Content starts

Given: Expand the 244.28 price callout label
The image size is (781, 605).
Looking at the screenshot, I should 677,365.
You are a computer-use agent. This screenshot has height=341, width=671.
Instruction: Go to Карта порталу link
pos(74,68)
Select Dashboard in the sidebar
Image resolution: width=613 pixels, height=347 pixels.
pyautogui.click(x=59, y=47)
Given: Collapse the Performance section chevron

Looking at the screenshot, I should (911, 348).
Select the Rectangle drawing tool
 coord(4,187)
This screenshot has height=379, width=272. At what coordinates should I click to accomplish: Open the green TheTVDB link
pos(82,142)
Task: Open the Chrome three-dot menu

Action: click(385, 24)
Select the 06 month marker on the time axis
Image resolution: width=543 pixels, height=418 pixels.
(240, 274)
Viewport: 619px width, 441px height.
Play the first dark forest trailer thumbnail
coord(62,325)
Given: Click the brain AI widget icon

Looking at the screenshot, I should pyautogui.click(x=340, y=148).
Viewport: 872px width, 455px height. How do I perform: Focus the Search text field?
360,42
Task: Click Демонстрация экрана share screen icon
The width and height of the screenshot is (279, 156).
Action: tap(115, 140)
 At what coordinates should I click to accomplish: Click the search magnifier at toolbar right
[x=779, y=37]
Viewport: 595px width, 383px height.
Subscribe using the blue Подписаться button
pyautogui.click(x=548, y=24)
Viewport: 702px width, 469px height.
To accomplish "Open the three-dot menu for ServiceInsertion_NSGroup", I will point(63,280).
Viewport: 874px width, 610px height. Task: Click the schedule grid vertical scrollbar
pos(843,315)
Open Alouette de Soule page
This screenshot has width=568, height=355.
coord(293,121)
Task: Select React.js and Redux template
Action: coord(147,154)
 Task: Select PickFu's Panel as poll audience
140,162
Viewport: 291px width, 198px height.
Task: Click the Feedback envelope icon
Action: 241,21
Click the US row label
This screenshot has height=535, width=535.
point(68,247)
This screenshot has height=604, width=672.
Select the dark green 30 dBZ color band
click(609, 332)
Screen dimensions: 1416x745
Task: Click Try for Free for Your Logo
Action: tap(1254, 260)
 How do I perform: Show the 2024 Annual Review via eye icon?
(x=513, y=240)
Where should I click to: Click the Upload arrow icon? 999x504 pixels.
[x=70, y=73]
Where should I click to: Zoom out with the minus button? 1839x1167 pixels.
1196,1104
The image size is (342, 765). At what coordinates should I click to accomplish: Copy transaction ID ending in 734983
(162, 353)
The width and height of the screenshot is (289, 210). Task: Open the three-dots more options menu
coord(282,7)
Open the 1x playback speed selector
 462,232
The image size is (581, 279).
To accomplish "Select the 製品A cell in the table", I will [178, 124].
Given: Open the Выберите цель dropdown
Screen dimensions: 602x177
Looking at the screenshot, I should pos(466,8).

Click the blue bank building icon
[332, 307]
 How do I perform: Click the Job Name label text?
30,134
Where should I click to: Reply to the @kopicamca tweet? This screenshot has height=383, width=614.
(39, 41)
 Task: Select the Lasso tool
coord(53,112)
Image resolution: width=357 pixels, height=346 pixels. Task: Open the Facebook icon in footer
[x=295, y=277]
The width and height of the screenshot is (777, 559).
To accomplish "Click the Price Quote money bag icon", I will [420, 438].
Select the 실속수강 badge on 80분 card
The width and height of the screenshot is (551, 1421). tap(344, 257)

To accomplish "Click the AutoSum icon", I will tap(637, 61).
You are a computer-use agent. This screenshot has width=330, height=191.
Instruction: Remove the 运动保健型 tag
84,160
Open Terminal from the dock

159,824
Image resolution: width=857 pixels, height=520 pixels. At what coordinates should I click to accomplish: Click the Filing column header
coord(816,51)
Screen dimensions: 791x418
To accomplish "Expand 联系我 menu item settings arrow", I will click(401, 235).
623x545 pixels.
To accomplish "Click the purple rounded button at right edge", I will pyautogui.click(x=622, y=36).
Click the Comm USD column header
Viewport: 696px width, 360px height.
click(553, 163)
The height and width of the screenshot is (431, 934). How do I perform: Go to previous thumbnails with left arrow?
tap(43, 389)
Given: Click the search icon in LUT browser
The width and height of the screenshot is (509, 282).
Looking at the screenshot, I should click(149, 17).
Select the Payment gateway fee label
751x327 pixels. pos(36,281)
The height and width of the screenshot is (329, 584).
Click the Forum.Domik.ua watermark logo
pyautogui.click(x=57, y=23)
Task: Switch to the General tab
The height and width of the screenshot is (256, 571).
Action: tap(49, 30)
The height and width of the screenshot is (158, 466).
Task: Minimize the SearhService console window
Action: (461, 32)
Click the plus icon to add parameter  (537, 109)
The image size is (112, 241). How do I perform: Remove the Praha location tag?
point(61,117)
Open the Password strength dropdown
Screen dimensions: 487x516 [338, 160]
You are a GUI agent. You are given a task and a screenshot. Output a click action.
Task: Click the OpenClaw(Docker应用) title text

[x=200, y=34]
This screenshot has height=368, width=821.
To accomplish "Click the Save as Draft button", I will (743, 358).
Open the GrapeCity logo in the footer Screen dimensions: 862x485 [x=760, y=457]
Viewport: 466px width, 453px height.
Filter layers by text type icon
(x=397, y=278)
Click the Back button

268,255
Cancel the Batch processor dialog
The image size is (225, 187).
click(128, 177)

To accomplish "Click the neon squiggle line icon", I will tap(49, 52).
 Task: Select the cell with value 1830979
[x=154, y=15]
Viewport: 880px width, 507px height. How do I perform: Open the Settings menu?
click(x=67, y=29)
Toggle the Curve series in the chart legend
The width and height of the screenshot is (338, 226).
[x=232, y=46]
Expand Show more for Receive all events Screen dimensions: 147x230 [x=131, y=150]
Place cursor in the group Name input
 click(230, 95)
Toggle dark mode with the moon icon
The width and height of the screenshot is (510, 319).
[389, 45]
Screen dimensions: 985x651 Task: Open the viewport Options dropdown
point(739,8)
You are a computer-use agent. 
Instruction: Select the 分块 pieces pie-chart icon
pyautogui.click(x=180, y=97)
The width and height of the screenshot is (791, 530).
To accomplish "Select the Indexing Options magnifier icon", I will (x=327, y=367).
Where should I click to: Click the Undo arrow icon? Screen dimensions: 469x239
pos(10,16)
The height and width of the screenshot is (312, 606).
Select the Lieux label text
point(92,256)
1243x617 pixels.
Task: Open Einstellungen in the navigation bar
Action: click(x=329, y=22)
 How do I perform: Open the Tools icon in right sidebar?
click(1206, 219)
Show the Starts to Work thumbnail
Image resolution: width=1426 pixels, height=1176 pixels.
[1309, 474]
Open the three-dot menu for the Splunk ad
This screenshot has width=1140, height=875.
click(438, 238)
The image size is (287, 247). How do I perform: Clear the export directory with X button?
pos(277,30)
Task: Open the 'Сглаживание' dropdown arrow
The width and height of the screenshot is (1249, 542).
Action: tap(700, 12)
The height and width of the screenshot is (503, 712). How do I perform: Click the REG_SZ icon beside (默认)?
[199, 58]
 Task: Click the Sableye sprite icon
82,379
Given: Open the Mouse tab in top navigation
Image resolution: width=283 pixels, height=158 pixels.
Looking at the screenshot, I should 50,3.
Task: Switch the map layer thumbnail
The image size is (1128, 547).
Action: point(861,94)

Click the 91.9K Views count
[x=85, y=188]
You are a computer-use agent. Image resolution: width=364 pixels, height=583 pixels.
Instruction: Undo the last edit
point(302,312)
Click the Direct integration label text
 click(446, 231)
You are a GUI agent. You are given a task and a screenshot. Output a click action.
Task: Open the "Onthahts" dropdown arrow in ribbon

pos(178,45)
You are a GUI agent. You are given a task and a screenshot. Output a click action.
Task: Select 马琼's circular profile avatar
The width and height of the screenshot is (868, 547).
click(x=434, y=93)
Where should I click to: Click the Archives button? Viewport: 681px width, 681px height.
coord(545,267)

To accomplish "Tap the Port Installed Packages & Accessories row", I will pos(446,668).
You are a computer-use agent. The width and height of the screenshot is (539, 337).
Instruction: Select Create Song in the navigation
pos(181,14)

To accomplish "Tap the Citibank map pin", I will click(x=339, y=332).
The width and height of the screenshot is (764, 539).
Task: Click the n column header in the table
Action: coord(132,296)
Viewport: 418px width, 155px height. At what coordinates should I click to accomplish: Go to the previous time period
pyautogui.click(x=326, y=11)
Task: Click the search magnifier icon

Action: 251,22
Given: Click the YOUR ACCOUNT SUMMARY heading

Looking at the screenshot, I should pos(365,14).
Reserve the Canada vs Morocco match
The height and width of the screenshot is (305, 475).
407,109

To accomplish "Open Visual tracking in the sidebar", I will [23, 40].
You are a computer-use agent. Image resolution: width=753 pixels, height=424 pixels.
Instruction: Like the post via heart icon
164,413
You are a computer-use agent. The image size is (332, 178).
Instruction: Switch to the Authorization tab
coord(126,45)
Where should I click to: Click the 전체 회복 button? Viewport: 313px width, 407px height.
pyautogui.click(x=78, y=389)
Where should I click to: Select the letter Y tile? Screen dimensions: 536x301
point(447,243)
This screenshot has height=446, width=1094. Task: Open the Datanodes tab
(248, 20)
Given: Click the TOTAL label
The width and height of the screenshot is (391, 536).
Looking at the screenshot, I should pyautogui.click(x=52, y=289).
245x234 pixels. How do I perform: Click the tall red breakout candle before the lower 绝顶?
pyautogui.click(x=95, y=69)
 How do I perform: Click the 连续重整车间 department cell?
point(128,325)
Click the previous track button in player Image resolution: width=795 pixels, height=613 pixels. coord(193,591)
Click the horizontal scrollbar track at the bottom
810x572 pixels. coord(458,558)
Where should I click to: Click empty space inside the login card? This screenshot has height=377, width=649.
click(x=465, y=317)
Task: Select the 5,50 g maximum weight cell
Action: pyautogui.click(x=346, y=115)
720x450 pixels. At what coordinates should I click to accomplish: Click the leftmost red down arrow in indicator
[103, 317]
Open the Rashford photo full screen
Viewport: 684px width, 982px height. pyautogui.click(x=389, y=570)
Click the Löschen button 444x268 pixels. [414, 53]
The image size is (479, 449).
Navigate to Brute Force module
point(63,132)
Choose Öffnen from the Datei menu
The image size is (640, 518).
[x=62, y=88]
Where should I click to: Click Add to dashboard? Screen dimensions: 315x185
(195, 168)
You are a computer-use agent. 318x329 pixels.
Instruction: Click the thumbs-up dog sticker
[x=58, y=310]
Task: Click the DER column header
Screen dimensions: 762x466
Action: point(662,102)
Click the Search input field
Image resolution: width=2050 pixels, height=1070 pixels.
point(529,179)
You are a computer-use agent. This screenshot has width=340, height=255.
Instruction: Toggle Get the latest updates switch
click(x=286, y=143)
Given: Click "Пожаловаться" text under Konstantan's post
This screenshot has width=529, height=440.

Content ends

EXERCISE AIM: Reproduce exactly the section above that begins at the line containing "This screenshot has height=379, width=272." and ends at the line containing "Open Alouette de Soule page", leaving out all other lines.

THE COMPLETED TASK:
This screenshot has height=379, width=272. At what coordinates should I click to accomplish: Open the green TheTVDB link
pos(82,142)
Task: Open the Chrome three-dot menu

Action: click(385, 24)
Select the 06 month marker on the time axis
Image resolution: width=543 pixels, height=418 pixels.
(240, 274)
Viewport: 619px width, 441px height.
Play the first dark forest trailer thumbnail
coord(62,325)
Given: Click the brain AI widget icon

Looking at the screenshot, I should pyautogui.click(x=340, y=148).
Viewport: 872px width, 455px height. How do I perform: Focus the Search text field?
360,42
Task: Click Демонстрация экрана share screen icon
The width and height of the screenshot is (279, 156).
Action: tap(115, 140)
 At what coordinates should I click to accomplish: Click the search magnifier at toolbar right
[x=779, y=37]
Viewport: 595px width, 383px height.
Subscribe using the blue Подписаться button
pyautogui.click(x=548, y=24)
Viewport: 702px width, 469px height.
To accomplish "Open the three-dot menu for ServiceInsertion_NSGroup", I will point(63,280).
Viewport: 874px width, 610px height. Task: Click the schedule grid vertical scrollbar
pos(843,315)
Open Alouette de Soule page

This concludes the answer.